Leveraging Pretrained Deep Learning Models to Extract Similarities for the Analog Ensemble Method Applied to Convection Satellite Imagery

Severe convection, including thunderstorms and related phenomena like flash flooding, hail, and strong winds, can have significant socioeconomic impacts. Nowcasting, which provides real-time, short-term predictions, is vital for issuing timely warnings to mitigate these impacts. Satellite imagery is essential for monitoring convection and offering accurate predictions of storm evolution, thereby enhancing early warning systems. Ensemble forecasting, which generates multiple potential scenarios, helps better quantify uncertainties in nowcasting. However, most ensemble forecasting methods are computationally intensive and typically do not incorporate satellite images directly.

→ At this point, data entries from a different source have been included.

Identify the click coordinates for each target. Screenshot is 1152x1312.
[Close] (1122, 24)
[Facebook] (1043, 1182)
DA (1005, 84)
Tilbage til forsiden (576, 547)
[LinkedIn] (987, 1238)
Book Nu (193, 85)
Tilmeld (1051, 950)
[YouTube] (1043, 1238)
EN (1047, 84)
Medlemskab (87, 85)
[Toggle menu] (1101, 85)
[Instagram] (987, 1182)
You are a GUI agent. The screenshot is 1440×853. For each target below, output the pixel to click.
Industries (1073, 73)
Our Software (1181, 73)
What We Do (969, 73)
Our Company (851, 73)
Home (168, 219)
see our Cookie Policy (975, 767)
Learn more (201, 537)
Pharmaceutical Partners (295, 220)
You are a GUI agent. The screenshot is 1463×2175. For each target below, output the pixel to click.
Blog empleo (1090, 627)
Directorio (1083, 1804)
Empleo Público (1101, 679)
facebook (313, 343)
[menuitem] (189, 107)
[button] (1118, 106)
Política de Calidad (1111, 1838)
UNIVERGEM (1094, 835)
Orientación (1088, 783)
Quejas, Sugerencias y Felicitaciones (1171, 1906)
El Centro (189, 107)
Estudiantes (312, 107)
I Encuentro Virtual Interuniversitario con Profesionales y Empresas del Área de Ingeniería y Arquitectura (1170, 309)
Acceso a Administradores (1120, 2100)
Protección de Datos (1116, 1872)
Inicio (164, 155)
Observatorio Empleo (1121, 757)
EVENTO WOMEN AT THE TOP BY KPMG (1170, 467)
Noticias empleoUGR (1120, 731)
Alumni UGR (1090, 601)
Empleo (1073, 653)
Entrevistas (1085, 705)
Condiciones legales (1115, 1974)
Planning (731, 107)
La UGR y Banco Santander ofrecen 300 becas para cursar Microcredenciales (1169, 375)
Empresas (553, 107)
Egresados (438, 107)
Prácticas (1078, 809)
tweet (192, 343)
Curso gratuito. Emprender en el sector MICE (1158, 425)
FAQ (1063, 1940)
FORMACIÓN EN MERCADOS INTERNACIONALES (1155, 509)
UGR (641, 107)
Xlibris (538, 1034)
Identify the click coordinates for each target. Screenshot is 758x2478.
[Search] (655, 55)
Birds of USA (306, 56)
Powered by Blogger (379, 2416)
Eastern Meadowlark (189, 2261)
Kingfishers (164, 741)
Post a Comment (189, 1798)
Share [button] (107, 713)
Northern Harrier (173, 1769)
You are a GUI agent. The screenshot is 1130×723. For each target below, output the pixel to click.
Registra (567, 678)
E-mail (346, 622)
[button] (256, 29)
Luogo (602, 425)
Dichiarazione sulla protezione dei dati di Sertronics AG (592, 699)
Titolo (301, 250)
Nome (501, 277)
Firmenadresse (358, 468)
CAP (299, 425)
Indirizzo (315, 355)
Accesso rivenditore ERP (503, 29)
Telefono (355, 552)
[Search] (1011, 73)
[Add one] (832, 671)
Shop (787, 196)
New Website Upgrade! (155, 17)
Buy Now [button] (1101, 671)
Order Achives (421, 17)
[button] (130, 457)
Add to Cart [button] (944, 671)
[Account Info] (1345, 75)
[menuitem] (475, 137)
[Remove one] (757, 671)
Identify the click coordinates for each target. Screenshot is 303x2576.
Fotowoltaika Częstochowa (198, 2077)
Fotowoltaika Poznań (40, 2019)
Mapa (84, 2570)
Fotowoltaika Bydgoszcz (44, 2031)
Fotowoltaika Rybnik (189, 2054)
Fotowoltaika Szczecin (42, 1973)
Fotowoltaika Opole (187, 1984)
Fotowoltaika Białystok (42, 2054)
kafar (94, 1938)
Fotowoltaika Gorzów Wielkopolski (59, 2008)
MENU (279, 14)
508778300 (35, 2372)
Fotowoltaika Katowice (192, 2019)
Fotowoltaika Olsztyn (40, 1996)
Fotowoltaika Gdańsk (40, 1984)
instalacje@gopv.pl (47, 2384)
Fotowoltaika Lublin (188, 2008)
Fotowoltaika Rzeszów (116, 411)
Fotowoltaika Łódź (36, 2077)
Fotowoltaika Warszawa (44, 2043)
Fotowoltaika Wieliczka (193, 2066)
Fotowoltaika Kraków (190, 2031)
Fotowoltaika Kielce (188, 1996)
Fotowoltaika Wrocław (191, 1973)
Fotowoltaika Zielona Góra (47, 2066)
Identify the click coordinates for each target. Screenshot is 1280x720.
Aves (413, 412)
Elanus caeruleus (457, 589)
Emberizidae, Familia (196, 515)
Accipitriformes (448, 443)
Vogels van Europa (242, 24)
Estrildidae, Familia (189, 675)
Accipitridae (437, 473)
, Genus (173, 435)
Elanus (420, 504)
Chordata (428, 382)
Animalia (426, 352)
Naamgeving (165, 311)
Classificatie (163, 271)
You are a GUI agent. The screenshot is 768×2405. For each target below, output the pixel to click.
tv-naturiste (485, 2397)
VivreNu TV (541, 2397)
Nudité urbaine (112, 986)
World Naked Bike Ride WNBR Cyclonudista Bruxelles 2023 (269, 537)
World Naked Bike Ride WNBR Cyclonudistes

The Analog Ensemble (AnEn) method, a lower-cost ensemble approach, identifies similar past weather events based on forecast data. For a given time and location, the AnEn method identifies analogs from past model predictions that are similar to current forecast conditions. Then their associated observations are used as ensemble members. Despite its advantages, AnEn struggles with locality and is sensitive to the choice of similarity metrics. This study presents an improved AnEn system that replaces forecast archives with satellite images to identify analogs of convective conditions. The system utilizes pretrained deep learning algorithms (VGG16, Xception, and Inception-ResNet) to assess image similarity. The training dataset consists of daily convection satellite images from EUMETSAT for the period 2020-2023, and the domain covers 40°N to 20°S and -20°W to 4°E. The year 2024 is used for testing, with ERA5 reanalysis of total precipitation as the verification ground-state. For a present convection satellite image this image is encoded and compared to all past encoded images of the training period using different metrics. The most similar images to the current one are then selected and their associated ERA5 total precipitation reanalysis are considered the members or our ensemble. Preliminary results indicate an average maximum precipitation anomaly of 15 mm between the analog ensemble mean and the current reanalysis, showing that the proposed system offers promising improvements in short-term forecasting.

Key words: Convection; Ensemble Forecasting; Deep Learning; VGG; Xception; ResNet; Analog Ensemble; Morocco; Nowcasting; EUMETSAT; ERA5; Morocco; Satellite Images; Remote Sensing;